The Virtual Centre, combining the country’s best academic talent, will be the largest of its type in the world and will become an international forum for power electronics research. It will focus on sustaining and growing power electronics in the UK by delivering transformative and exploitable new technologies, highly skilled people and by providing long-term strategic value to the UK power electronics industry.

Welcoming the opening of the Centre, Minister for Universities and Science, David Willetts, said: “We have a leading power electronics industry in the UK, but we need to keep investing in research to ensure it remains globally competitive. This National Centre will bring together our excellent universities and businesses to ensure industry has access to the latest science and technology, as well as helping to maintain a supply of skilled people.”

The ten universities who will initially benefit from research funding for the new centre are the universities of Bristol, Cambridge, Greenwich, Imperial, Manchester, Newcastle, Nottingham Sheffield, Strathclyde and Warwick.

The Centre programme will focus on fundamental power electronics research at low technology readiness level (TRL) and will support a wide range of application areas with a medium to long-term time horizon.

Key challenges that will be addressed in the Centre are: increased power conversion efficiency, increased power density, increased robustness, lower electromagnetic interference (EMI), higher levels of integration and lower through life cost. The work programme will be split into four high-level Research Themes of Devices, Components, Converters and Drives, each of which will address the key challenges, supported by a co-ordinating Hub.

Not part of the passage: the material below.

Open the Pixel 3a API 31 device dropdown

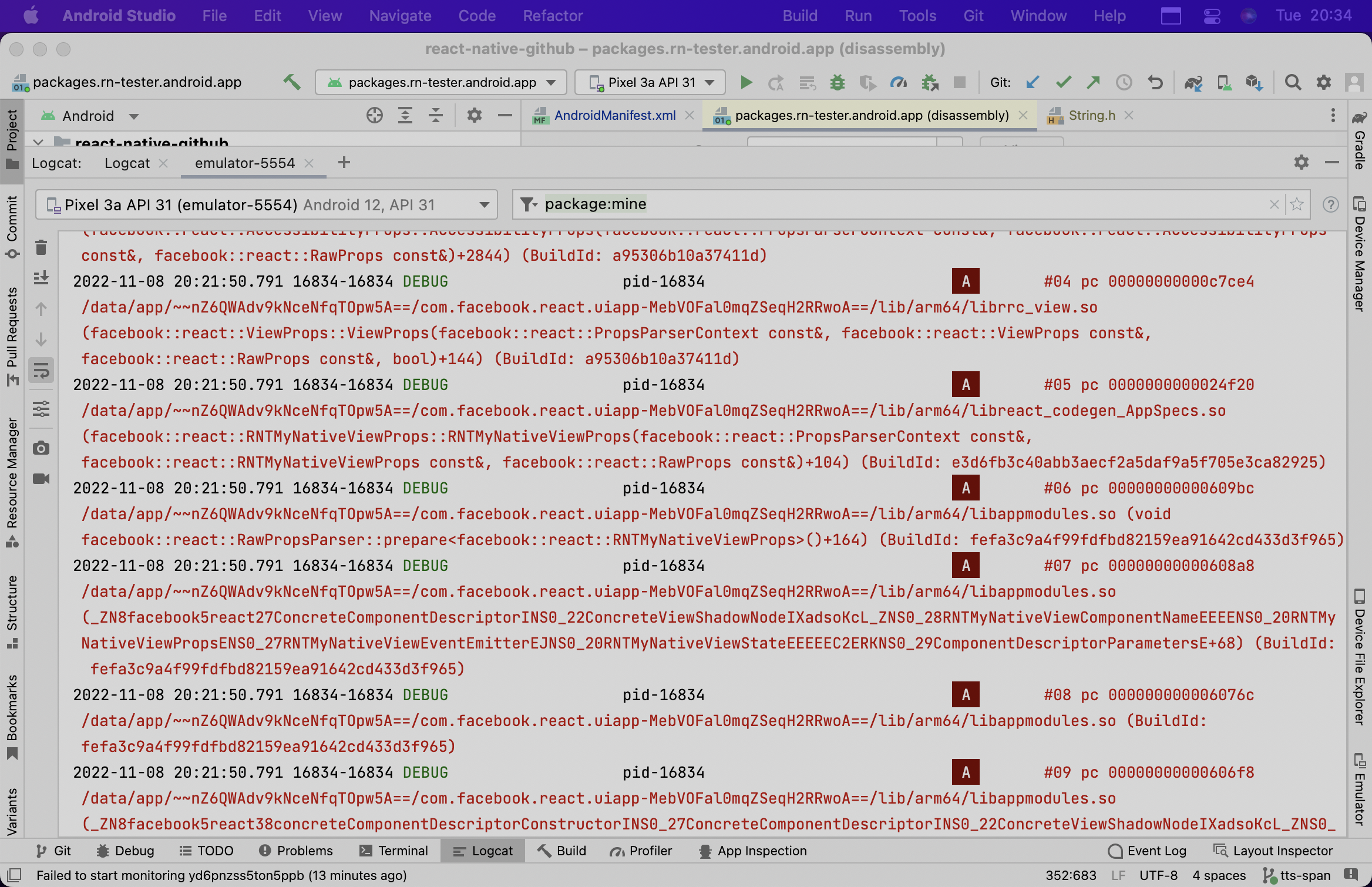(651, 82)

The Centre will be funded as five linked grants, one funding the main hub activity, led by the University of Nottingham, and four technical themes. The University of Bristol is leading one of the technical themes, Components, and will be co-investigators on the remaining three other themes as well as the Hub.

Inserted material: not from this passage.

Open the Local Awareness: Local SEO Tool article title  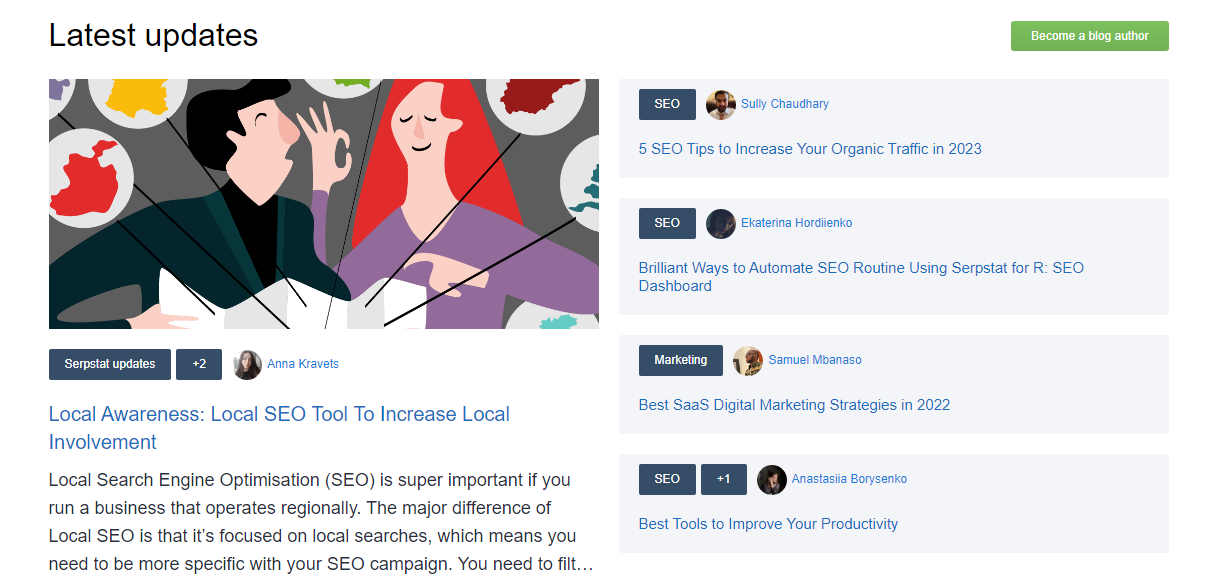(x=279, y=428)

Two University research groups will be involved in the centre; The Electrical Energy Management Group led by Professor Phil Mellor in the Faculty of Engineering and the Centre for Device Thermography and Reliability led by Professor Martin Kuball in the School of Physics.

Professor Phil Mellor, speaking about the new centre, said: “This represents a unique opportunity to collaborate with the best UK research groups on new technologies and engineering innovation that will facilitate the widespread adoption of low carbon energy systems.”

Further information

Power Electronics

Power Electronics refers to devices, circuits and systems that manage electrical energy. It is a wide ranging technical area that cuts across various sectors and research areas. The technology covers a large spectrum of power levels, from milliwatt DC/DC power converters for maintaining voltage levels in consumer electronic devices as battery power degrades, through kilowatt power systems utilised in electric vehicles to gigawatt Thyristor valve stacks for high power conversion and distribution direct from generation sources. Power Electronics systems are the result of hierarchies of research, design and manufacturing activities across many scientific and engineering disciplines. System design and integration skills play a core role while other important aspects include basic materials, component technologies, electrical engineering, analogue and digital electronics, control, sensors, thermal management, mechanical engineering and reliability science.

Engineering and Physical Sciences Research Council (EPSRC)

The Engineering and Physical Sciences Research Council (EPSRC) is the UK’s main agency for funding research in engineering and the physical sciences. EPSRC invests around £800 million a year in research and postgraduate training, to help the nation handle the next generation of technological change. The areas covered range from information technology to structural engineering, and mathematics to materials science. This research forms the basis for future economic development in the UK and improvements for everyone’s health, lifestyle and culture. EPSRC works alongside other Research Councils with responsibility for other areas of research. The Research Councils work collectively on issues of common concern via Research Councils UK.